Anatomic subtype-specific causal effects of endometriosis on ovarian cancer: a two-sample Mendelian randomization study.

While epidemiological studies have associated endometriosis with ovarian cancer risk, the causal relationships across anatomic subtypes and histotypes remain undefined. Using two-sample Mendelian randomization with 84 genetic instruments (F-statistic = 30.01-228.09), we analyzed genome-wide data from 20,190 endometriosis cases and 25,509 ovarian cancer patients. Genetically proxied endometriosis significantly increased risks of overall ovarian cancer [OR = 1.18, 95% confidence interval (95%CI): 1.10-1.28), high-grade serous (OR:1.12, 95% CI 1.01-1.23), clear cell (OR:1.87, 95% CI 1.44-2.43), and endometrioid carcinomas (OR:1.48, 95% CI 1.30-1.69)]. Anatomic subtype analyses revealed differential effects. Pelvic peritoneal lesions showed the highest risk for clear cell carcinoma (OR = 1.81, 95% CI 1.52-2.16). Deep endometriosis broadly impacted high-grade serous (OR = 1.10, 95% CI 1.04-1.17) and endometrioid carcinomas (OR = 1.25, 95% CI 1.13-1.40).
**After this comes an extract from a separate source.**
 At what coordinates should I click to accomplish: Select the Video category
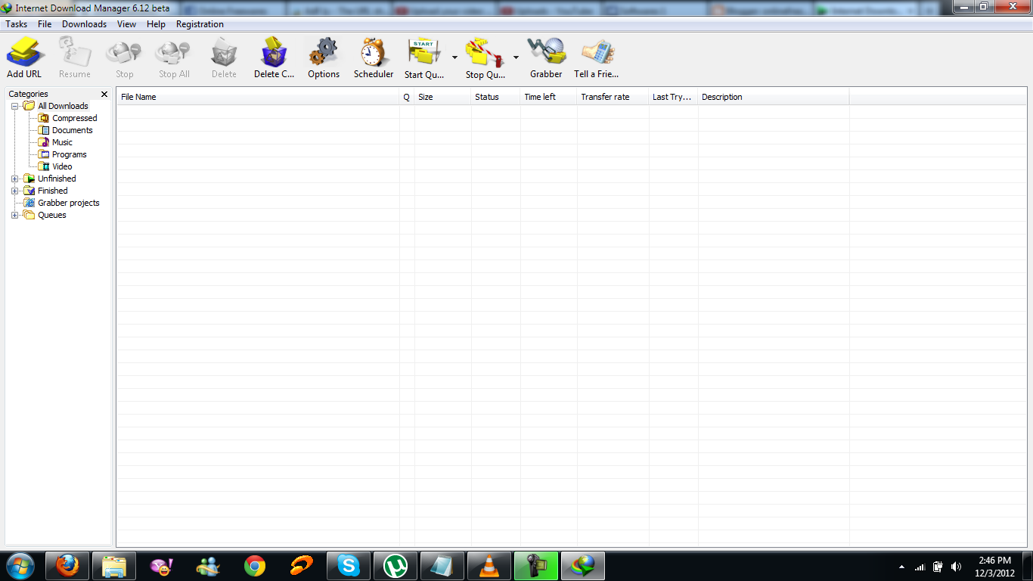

Ovarian endometriosis specifically elevated clear cell (OR = 1.65, 95% CI 1.46-1.86) and endometrioid risks (OR = 1.48, 95% CI 1.30-1.69;). Rectovaginal lesions selectively increased endometrioid carcinoma risk (OR = 1.25, 95% CI 1.04-1.51). No associations were emerged between any type of endometriosis for low-grade serous or invasive mucinous ovarian. Significant heterogeneity was detected in ovarian endometriosis-mucinous cancer associations persisting after MR-PRESSO outlier correction, while other associations retained consistent effect sizes post-adjustment. Funnel plot symmetry, leave-one-out stability, and MR-Egger intercept collectively confirmed result robustness without directional pleiotropy. This study provides novel evidence that endometriosis causally increases risk of specific ovarian cancer histotypes, particularly demonstrating that anatomic subtypes represent distinct etiological entities with differential oncogenic potential, where pelvic peritoneal lesions emerge as a previously underappreciated high-risk subtype for clear cell carcinoma development, thereby offering critical insights for refining risk stratification protocols and guiding targeted surveillance strategies in clinical practice.